Neoliberalism follows neoclassical economics in relation to nationalism, as in so much else. Neoliberals tend not to describe themselves in these terms, but as supporters of globalisation, which they assume has to be capitalist in character. Turn to any of the contemporary works which extol the benefits of this process and we find nationalism indicted for an extensive litany of crimes, including making militarist threats to peace, erecting protectionist barriers to free trade and expressing racist hostility to migrants. The movements for an alternative globalisation which emerged in Seattle during 1999 are routinely accused of wanting to prevent third world development for selfish nationalist reasons.2 Yet if we look beyond the rhetoric of neoliberal publicists to the behaviour of neoliberal politicians and state managers we find a different attitude towards nationalism. As David Harvey has noted, “the neoliberal state needs nationalism of a certain sort to survive”.3 To understand why, we need to be clear about what neoliberalism is.
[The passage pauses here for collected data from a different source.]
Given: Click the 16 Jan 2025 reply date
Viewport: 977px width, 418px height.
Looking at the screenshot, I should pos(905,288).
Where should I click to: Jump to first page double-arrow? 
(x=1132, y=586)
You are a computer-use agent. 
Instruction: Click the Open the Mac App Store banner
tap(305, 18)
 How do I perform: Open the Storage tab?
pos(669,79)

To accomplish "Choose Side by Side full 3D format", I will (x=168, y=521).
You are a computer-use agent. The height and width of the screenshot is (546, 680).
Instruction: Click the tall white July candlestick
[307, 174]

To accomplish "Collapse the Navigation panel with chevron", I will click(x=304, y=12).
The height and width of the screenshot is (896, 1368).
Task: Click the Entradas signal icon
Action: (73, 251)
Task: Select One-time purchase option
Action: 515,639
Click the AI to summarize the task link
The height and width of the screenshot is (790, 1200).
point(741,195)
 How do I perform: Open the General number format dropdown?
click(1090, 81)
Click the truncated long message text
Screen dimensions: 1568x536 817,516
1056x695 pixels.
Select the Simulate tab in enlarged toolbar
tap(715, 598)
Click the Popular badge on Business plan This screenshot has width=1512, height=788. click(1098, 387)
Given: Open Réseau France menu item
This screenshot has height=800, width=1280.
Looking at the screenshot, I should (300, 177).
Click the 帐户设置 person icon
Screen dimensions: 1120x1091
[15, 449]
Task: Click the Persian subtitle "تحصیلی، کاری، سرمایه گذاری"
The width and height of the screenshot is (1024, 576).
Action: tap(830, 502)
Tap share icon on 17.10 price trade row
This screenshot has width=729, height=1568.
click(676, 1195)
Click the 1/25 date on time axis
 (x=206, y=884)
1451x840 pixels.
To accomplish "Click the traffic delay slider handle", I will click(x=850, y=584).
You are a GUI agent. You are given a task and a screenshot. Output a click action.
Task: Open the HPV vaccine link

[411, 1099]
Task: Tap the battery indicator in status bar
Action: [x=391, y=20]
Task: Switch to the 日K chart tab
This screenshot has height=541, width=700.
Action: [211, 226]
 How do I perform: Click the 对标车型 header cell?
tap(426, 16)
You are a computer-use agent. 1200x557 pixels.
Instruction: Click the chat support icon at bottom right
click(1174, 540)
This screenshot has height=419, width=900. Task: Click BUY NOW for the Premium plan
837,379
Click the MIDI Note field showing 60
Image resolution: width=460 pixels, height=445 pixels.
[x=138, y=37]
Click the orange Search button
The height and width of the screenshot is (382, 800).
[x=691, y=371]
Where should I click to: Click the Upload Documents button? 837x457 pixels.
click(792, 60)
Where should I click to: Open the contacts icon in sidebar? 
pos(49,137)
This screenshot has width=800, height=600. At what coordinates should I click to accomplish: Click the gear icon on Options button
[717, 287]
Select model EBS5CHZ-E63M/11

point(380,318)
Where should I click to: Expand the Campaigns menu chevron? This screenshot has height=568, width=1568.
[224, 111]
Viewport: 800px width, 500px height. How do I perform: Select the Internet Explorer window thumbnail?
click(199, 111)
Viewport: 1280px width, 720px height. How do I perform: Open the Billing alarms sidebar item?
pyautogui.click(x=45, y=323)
The Consequences of Neoliberalism
By ‘neoliberalism’ I mean those interlocking economic and social policies that have become the collective orthodoxy since the mid-1970s. Although the following list is by no means exhaustive, any attempt to catalogue them would include: flexible labour markets, deregulation of financial markets, removal of protective tariffs and subsidies on essential goods, privatisation of state-owned industries and utilities, commodification of services once provided free at the point of use, and the shift from direct and progressive to indirect and regressive taxation. These have been adopted by states, including the remaining few that claim to have superseded capitalism, of which China is incomparably the most important, and by transnational institutions like the World Bank and the World Trade Organisation, which police international development and (in)stability in the interests of the global order. The emergence of neoliberalism as a conscious ruling class strategy, rather than an esoteric ideological doctrine, took place in response to the end of the post-war boom in the 1970s, but in changed conditions created by that boom: above all, the unprecedented expansion of international trade, the advent of cross-border production in order to utilise world forces of production rather than those of one territorial state, and the creation of ‘offshore’ banking and flows of money capital unlimited by national boundaries. More than any other development, this last one made government policies vulnerable to attack when they were seen to be acting against the interest of capital. Unlike factories, money can be moved and is not dependent on protection of a territorial state or states. States had not become completely powerless in the face of markets, of course – that is the myth of globalisation cultivated by politicians seeking to shift responsibility for neoliberal policies onto supposedly ‘great impersonal forces’ over which they had no control. Neoliberalism represented a choice, but it was a choice increasingly difficult to avoid so long as the goal was the continuation and expansion of capitalism at all costs.4
Neoliberalism has not succeeded in reducing either poverty or inequality; but far more fundamentally, from the perspective of the international capitalist class, it has failed in terms of the system itself. It has not recreated the conditions for capital accumulation which existed during the Great Boom. Above all, it has failed consistently to increase the rate of profit. To the extent it has intermittently done so, it has not achieved rates comparable to those between 1948 and 1974.5 Accumulation has come to rely on increasing productivity on the one hand (making fewer people work harder) and decreasing the share of income going to labour on the other (paying workers less in real terms), but that is not physically sustainable indefinitely. Furthermore, the suppression of real wage levels, notably in the UK and USA, has encouraged the very dependence on borrowing which has now entered crisis. Far from this being a means of ‘consumers’ to add to their possessions – as moralistic accounts imply – it has been driven by their need to maintain personal liquidity through loans, mortgages, credit, overdrafts and the rest, precisely to meet the costs of the ultra-commodified world neoliberalism has created. But an economy which requires systemic debt to maintain expansion is scarcely in a healthy condition. The real success of neoliberalism has been to transfer wealth and resources to the ruling class and its hangers-on. There are, however, limits to this process. The opportunity provided by opening up the hitherto closed Stalinist economies was a once-and-for-all operation. Similarly, there is a limit to how far wealth can simply be transferred from the public to the private sector; for ultimately this is simply relocating existing money and resources within the system. But capitalism can only survive through expanding production, not mere personal enrichment.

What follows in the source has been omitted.